How do I tell my doctor my grandmas medication isn't working and I want to try something else?
It's important for you to talk directly to your grandmother's physician and explain your concerns about the effectiveness of her current medication. It sounds as if you're hesitant to interfere with your grandmother's medical treatment, but you'll likely discover that the physician welcomes your feedback, as she may not realize that the medication is not working. Physicians rely on such information from patients and their families to make their diagnoses and treatment plans, and if you keep silent, you're preventing your grandmother from getting the best possible care. As long as you approach the physician with respect, she should be open to hearing what you have to say.

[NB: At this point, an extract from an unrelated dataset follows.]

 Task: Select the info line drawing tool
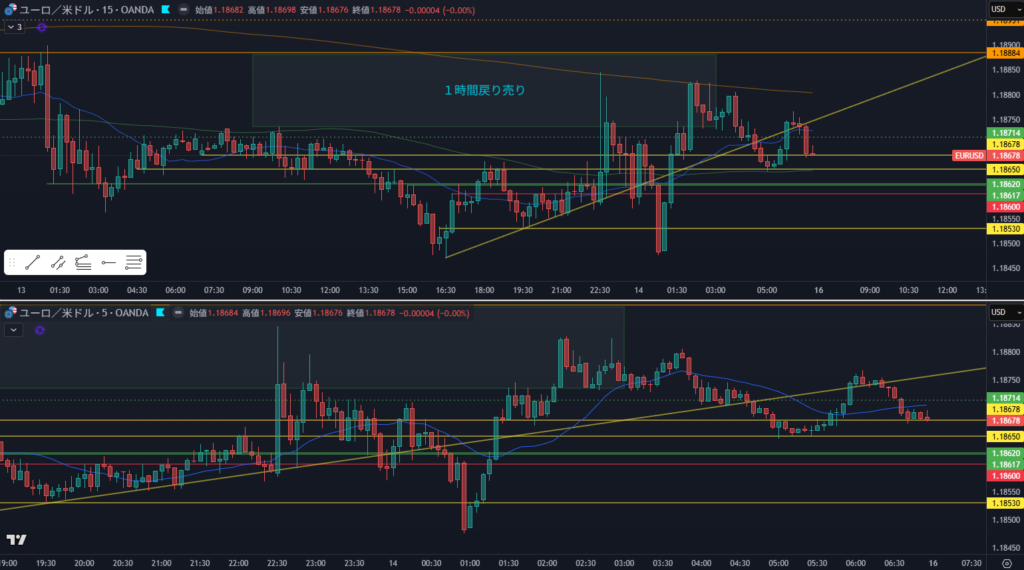[x=58, y=262]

I would say: explain to your doctor why you have these concerns, for example which symptoms are not improving as expected, or if you are worried about side effects. Ask if your doctor would expect the medication to be working better by now and what the alternatives might be. If you doctor doesn't suggest any change, ask for a date to review the situation, and agree that you will monitor the things that have given you concern.
Don't be afraid to speak up. Doctors are just people who go to the bathroom first thing in the morning like the rest of us. Unfortunately, most have huge egos that need stroking so they don't like being told what to do, even if you know better. Do some research about the medical condition and the medications that are available. That way when you talk with the doctor you will be able to ask specific questions. If you aren't informed and assertive you won't be able to effectively advocate. Your grandmother is lucky to have you.